[Exercise instructions]: Could you write out each entry exactly as it reads?

[Record extracts]:
------------------------

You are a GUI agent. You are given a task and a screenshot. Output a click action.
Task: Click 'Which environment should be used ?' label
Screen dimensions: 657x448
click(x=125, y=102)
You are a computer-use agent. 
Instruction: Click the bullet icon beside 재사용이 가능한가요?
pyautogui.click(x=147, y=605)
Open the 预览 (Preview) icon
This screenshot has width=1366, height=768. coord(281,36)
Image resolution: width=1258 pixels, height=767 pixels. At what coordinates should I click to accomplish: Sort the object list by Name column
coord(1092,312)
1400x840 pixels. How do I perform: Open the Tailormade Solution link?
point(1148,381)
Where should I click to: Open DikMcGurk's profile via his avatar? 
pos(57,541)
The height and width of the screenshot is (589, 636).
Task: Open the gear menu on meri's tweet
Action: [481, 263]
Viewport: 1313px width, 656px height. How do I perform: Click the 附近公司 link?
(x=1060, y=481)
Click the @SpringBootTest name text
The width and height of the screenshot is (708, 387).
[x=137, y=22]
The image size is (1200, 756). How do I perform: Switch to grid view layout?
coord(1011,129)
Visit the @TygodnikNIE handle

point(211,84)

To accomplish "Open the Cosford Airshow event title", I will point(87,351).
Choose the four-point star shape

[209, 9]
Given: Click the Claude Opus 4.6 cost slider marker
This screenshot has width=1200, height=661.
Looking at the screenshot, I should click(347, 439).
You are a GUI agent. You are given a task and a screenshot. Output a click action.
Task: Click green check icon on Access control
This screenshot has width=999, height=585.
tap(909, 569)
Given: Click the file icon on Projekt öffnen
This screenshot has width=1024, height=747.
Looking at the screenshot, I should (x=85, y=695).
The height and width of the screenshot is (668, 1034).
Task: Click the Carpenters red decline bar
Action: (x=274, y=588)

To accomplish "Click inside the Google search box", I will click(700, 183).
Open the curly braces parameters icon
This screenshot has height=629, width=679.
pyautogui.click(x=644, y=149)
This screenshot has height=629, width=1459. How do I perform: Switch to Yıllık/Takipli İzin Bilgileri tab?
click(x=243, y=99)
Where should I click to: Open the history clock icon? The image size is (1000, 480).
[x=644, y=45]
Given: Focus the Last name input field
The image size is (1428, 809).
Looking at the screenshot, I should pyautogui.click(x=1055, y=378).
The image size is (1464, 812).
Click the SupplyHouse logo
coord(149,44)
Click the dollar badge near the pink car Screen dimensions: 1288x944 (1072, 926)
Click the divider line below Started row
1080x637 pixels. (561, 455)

------------------------

[Solution to this task]:
You are a GUI agent. You are given a task and a screenshot. Output a click action.
Task: Click 'Which environment should be used ?' label
Screen dimensions: 657x448
click(x=125, y=102)
You are a computer-use agent. 
Instruction: Click the bullet icon beside 재사용이 가능한가요?
pyautogui.click(x=147, y=605)
Open the 预览 (Preview) icon
This screenshot has width=1366, height=768. coord(281,36)
Image resolution: width=1258 pixels, height=767 pixels. At what coordinates should I click to accomplish: Sort the object list by Name column
coord(1092,312)
1400x840 pixels. How do I perform: Open the Tailormade Solution link?
point(1148,381)
Where should I click to: Open DikMcGurk's profile via his avatar? 
pos(57,541)
The height and width of the screenshot is (589, 636).
Task: Open the gear menu on meri's tweet
Action: [481, 263]
Viewport: 1313px width, 656px height. How do I perform: Click the 附近公司 link?
(x=1060, y=481)
Click the @SpringBootTest name text
The width and height of the screenshot is (708, 387).
[x=137, y=22]
The image size is (1200, 756). How do I perform: Switch to grid view layout?
coord(1011,129)
Visit the @TygodnikNIE handle

point(211,84)

To accomplish "Open the Cosford Airshow event title", I will point(87,351).
Choose the four-point star shape

[209, 9]
Given: Click the Claude Opus 4.6 cost slider marker
This screenshot has width=1200, height=661.
Looking at the screenshot, I should click(347, 439).
You are a GUI agent. You are given a task and a screenshot. Output a click action.
Task: Click green check icon on Access control
This screenshot has width=999, height=585.
tap(909, 569)
Given: Click the file icon on Projekt öffnen
This screenshot has width=1024, height=747.
Looking at the screenshot, I should (x=85, y=695).
The height and width of the screenshot is (668, 1034).
Task: Click the Carpenters red decline bar
Action: (x=274, y=588)

To accomplish "Click inside the Google search box", I will click(700, 183).
Open the curly braces parameters icon
This screenshot has height=629, width=679.
pyautogui.click(x=644, y=149)
This screenshot has height=629, width=1459. How do I perform: Switch to Yıllık/Takipli İzin Bilgileri tab?
click(x=243, y=99)
Where should I click to: Open the history clock icon? The image size is (1000, 480).
[x=644, y=45]
Given: Focus the Last name input field
The image size is (1428, 809).
Looking at the screenshot, I should pyautogui.click(x=1055, y=378).
The image size is (1464, 812).
Click the SupplyHouse logo
coord(149,44)
Click the dollar badge near the pink car Screen dimensions: 1288x944 (1072, 926)
Click the divider line below Started row
1080x637 pixels. (561, 455)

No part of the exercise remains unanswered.